Federal judge rules copyrighted books are fair use for AI training

8 hours ago 3

A federal judge has sided with Anthropic in a major copyright ruling, declaring that artificial intelligence developers can train on published books without authors’ consent.

The decision, filed Monday in the U.S. District Court for the Northern District of California, sets a precedent that training AI systems on copyrighted works constitutes fair use. Though it doesn’t guarantee other courts will follow, Judge William Alsup’s ruling marks the first of dozens of ongoing copyright lawsuits to give an answer on fair use in the context of generative AI.

It’s a question that’s been raised by creatives across various industries for years since generative AI tools exploded into the mainstream, allowing users to easily produce art from models trained on copyrighted work — often without the human creator’s knowledge or permission.

AI companies have been hit with a slew of copyright lawsuits from media companies, music labels and authors since 2023. Artists have signed multiple open letters urging government officials and AI developers to constrain the unauthorized use of copyrighted works.
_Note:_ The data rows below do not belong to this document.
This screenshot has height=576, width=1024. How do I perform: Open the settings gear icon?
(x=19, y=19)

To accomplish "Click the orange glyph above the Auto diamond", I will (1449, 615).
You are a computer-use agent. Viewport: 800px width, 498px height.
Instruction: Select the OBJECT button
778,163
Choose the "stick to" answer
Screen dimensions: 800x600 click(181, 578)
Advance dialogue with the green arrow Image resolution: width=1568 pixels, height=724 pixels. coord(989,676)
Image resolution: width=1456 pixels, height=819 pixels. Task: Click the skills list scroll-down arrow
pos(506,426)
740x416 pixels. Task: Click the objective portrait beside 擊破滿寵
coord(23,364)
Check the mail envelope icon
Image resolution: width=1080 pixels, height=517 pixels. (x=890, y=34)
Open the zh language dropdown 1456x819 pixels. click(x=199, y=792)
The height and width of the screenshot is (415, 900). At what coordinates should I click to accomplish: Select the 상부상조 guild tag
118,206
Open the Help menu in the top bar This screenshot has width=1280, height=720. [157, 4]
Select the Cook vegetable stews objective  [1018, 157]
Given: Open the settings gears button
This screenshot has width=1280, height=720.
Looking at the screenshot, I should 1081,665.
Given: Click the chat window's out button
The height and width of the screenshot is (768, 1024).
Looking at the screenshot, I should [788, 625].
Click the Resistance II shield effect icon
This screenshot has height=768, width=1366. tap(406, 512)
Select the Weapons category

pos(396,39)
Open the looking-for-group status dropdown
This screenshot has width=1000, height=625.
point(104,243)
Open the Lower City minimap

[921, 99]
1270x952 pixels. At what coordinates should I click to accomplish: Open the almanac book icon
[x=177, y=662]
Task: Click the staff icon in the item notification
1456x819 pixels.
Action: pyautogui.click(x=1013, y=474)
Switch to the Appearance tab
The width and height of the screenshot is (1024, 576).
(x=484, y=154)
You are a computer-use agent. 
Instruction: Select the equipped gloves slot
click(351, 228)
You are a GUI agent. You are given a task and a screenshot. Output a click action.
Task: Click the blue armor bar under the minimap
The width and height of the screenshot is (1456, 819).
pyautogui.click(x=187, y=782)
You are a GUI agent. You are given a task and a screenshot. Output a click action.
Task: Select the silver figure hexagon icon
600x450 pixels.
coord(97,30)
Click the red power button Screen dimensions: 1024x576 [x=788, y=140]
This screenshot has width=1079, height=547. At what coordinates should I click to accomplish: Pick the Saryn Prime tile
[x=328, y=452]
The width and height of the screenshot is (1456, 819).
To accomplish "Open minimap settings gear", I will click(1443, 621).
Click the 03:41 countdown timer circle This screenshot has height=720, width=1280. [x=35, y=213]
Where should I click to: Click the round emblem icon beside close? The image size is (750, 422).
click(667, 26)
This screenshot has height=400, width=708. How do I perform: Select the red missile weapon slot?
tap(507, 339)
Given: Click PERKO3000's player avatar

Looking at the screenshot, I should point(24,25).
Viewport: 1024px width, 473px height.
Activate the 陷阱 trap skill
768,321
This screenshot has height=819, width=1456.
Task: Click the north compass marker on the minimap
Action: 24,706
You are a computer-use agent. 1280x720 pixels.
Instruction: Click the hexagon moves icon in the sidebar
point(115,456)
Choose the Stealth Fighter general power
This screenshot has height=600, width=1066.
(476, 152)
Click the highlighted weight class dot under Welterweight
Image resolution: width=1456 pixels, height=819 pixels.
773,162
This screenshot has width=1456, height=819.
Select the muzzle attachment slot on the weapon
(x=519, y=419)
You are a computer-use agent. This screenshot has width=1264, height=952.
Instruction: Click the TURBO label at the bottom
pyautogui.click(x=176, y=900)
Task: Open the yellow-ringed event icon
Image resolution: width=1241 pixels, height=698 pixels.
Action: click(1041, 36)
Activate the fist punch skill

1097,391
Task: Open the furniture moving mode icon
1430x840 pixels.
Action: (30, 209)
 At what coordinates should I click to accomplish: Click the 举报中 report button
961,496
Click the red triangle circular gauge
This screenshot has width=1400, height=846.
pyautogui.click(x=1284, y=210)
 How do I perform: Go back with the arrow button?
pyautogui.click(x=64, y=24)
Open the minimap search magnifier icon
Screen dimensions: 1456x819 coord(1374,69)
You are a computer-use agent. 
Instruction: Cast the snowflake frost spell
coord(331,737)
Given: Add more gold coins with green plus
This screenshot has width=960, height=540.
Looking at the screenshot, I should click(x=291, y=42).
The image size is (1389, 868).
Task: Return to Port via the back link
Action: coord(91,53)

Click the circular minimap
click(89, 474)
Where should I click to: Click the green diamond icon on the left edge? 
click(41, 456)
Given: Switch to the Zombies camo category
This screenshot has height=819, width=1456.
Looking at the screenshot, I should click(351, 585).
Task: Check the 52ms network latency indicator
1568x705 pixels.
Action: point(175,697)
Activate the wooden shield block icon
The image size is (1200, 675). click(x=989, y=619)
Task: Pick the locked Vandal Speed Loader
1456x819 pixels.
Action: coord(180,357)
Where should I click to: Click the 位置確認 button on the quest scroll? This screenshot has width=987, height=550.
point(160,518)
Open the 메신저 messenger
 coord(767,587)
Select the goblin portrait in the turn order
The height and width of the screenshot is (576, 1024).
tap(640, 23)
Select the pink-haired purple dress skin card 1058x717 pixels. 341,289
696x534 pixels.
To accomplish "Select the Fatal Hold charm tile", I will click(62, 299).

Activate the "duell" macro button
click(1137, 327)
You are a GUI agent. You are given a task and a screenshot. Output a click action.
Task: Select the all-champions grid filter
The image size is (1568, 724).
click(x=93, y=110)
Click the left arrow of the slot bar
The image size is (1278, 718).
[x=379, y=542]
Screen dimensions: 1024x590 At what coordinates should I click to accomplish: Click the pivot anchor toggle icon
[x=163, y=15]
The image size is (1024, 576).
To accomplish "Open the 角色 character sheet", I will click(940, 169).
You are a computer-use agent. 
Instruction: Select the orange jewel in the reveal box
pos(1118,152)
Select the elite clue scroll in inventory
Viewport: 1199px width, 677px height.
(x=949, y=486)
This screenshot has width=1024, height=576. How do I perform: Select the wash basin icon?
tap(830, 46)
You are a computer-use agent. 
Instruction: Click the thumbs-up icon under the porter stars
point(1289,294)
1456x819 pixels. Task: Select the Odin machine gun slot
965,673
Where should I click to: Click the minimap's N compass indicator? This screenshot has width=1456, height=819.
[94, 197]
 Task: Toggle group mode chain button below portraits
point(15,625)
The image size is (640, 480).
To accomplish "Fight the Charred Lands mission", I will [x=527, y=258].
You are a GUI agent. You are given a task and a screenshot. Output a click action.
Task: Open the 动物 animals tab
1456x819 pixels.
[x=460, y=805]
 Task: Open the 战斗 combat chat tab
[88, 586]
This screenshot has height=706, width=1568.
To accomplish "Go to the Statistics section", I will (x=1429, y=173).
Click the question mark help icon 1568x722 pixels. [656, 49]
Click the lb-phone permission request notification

In recent years, companies have also increasingly inked licensing deals with AI developers to dictate terms of use for their artists’ works.

Alsup on Monday ruled on a lawsuit filed by three authors — Andrea Bartz, Charles Graeber and Kirk Wallace Johnson — last August, who claimed that Anthropic ignored copyright protections when it pirated millions of books and digitized purchased books to feed into its large language models, which helped train them to generate human-like text responses.

“The copies used to train specific LLMs were justified as a fair use,” Alsup wrote in the ruling. “Every factor but the nature of the copyrighted work favors this result. The technology at issue was among the most transformative many of us will see in our lifetimes.”

His decision stated that Anthropic’s use of the books to train its models, including versions of its flagship AI model Claude, was “exceedingly transformative” enough to fall under fair use.

Fair use, as defined by the Copyright Act, takes into account four factors: the purpose of the use, what kind of copyrighted work is used (creative works get stronger protection than factual works), how much of the work was used, and whether the use hurts the market value of the original work.

“We are pleased that the Court recognized that using ‘works to train LLMs was transformative — spectacularly so,’” Anthropic said in a statement, quoting the ruling. “Consistent with copyright’s purpose in enabling creativity and fostering scientific progress, ‘Anthropic’s LLMs trained upon works not to race ahead and replicate or supplant them — but to turn a hard corner and create something different.’”

Bartz and Johnson did not immediately respond to requests for comment. Graeber declined to comment.

Alsup noted, however, that all of the authors’ works contained “expressive elements” earning them stronger copyright protection, which is a factor that points against fair use, although not enough to sway the overall ruling.

He also added that while making digital copies of purchased books was fair use, downloading pirated copies for free did not constitute fair use.

But aside from the millions of pirated copies, Alsup wrote, copying entire works to train AI models was “especially reasonable” because the models didn’t reproduce those copies for public access, and doing so “did not and will not displace demand” for the original books.

His ruling stated that although AI developers can legally train AI models on copyrighted works without permission, they should obtain those works through legitimate means that don’t involve pirating or other forms of theft.

Despite siding with the AI company on fair use, Alsup wrote that Anthropic will still face trial for the pirated copies it used to create its massive central library of books used to train AI.

“That Anthropic later bought a copy of a book it earlier stole off the internet will not absolve it of liability for the theft,” Alsup wrote, “but it may affect the extent of statutory damages.”